File extension heuristics are case-sensitive
In wiretap/file_access.c
, heuristics which use file extensions are hard-coded to only consider extensions in lower-case.
Chain of events:
wtap_open_offline()
- ...when opening a file which does not match any of the magic-number tests
- ...gets the current file extension using
get_file_extension()
, which returns the extension(s) of the file as read from disk, unmodified - ...then passes the result to
heuristic_uses_extension()
- ...which looks at the extensions in
open_routines
, which is initialized fromopen_info_base[]

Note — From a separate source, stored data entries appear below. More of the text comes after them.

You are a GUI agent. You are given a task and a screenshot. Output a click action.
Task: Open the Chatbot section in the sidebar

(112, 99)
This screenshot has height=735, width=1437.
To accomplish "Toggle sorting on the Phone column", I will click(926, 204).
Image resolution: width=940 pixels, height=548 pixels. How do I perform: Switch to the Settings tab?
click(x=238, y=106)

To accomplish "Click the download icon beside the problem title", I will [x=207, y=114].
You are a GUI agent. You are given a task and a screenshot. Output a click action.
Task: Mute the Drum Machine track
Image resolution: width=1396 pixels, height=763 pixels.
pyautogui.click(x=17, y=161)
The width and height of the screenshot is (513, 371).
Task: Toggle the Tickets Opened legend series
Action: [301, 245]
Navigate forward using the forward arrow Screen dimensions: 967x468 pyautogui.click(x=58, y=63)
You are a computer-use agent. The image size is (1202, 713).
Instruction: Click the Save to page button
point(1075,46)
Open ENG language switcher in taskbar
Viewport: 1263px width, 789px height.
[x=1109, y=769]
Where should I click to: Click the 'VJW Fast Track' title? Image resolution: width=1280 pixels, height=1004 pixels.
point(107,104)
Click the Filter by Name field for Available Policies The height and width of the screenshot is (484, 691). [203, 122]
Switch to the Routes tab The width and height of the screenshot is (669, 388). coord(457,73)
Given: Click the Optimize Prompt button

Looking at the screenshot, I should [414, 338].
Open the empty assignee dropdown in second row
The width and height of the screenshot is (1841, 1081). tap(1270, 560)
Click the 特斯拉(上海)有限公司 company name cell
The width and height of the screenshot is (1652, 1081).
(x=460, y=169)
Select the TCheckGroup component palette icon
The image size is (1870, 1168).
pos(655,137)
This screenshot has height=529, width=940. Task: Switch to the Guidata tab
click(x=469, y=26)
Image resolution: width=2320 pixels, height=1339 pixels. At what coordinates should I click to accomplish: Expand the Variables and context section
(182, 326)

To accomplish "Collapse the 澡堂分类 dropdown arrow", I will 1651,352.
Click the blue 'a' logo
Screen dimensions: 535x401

- ...which lists all its file extensions in lower-case.
- If
wtap_open_offline()
doesn't find a match by file extension in this manner, then it tries heuristics of file formats with no extension first - ...then, only if there is still no match, does it try heuristics of file formats with non-matching extensions.
This clearly works most of the time, but I hit a weird edge case where I tried to open a capture file, with AN ALL UPPER-CASE FILENAME, of a format which doesn't have magic bytes (but which Wireshark still supports). The upper-case extension didn't match any of the lower-case entries in open_routines
, and step 7 above hit on a weak heuristic for a different file format, resulting in a failure to load before getting to step 8 and (hopefully) hitting the heuristic that would actually match the file I had.
The workaround is to rename the file to give it a lower-case extension.
I'll be submitting a patch to address this, but wanted a ticket to hang it off of. (The patch will likely be much shorter than this issue writeup.)